> [Task to complete]: Where does the word "computer" appear in the entries below? Copy each line that holds it.
**** Data shown ****
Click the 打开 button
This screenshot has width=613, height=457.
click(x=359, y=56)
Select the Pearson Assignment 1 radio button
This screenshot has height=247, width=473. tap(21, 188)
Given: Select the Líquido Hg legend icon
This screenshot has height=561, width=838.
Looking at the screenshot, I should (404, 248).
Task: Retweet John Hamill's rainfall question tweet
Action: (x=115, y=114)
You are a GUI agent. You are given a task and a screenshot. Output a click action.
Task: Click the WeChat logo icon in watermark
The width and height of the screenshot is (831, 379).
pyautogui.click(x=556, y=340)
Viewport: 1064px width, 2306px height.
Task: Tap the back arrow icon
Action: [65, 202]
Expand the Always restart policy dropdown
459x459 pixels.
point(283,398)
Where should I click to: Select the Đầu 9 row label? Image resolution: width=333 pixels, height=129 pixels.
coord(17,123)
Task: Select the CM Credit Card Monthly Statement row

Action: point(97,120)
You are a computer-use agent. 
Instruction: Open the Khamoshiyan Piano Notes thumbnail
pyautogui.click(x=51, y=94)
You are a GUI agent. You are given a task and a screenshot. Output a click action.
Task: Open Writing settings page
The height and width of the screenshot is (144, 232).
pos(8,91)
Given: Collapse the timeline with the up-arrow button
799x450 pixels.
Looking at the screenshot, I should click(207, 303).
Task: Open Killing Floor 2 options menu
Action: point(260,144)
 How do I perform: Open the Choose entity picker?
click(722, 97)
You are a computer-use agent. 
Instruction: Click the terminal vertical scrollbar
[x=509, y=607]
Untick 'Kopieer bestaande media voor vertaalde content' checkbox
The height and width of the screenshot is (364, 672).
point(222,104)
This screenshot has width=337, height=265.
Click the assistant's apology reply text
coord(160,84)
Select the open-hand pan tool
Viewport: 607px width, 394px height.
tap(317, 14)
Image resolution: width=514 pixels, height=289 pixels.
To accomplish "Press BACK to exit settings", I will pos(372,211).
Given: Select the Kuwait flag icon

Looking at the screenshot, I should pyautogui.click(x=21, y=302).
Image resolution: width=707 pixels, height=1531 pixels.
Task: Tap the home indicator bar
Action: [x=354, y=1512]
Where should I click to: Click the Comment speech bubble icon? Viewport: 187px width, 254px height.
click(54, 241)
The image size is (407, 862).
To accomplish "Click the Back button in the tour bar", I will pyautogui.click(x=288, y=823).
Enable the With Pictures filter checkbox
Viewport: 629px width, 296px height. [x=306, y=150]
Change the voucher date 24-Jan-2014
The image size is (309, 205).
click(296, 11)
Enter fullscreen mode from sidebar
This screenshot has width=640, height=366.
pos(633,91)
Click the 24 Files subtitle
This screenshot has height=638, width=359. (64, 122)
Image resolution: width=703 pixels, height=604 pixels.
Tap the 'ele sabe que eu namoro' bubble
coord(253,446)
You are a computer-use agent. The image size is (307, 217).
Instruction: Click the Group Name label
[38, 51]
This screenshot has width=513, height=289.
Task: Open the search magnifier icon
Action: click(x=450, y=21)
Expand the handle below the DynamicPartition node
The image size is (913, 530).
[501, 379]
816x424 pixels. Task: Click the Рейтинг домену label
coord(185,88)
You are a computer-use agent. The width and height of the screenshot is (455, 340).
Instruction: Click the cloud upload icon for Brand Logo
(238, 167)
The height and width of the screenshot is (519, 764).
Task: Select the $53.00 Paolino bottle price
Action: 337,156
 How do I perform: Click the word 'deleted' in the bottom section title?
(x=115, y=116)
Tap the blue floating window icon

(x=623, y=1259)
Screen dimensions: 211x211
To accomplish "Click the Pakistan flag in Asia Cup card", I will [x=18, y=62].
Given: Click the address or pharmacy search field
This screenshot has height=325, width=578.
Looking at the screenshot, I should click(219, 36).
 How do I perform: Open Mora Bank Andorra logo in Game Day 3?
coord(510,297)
****
> [Task response]:
You are a computer-use agent. 
You are a computer-use agent. 
You are a computer-use agent. The image size is (307, 217).
You are a computer-use agent. The width and height of the screenshot is (455, 340).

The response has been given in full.